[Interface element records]
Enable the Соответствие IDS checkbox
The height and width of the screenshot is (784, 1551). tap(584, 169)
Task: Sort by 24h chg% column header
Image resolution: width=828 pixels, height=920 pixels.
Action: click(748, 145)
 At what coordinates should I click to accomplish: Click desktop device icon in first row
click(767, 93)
...
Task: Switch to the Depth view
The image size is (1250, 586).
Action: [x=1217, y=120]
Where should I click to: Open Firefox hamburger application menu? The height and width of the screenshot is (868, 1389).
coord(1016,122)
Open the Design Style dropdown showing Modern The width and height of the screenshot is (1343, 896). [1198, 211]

**Task goal:** Format the lines from the line with "At what coordinates" to the line with "click(767, 93)" as a JSON list of strings, one string per line, leaving out blank lines.

**Task solution:**
[
  " At what coordinates should I click to accomplish: Click desktop device icon in first row",
  "click(767, 93)"
]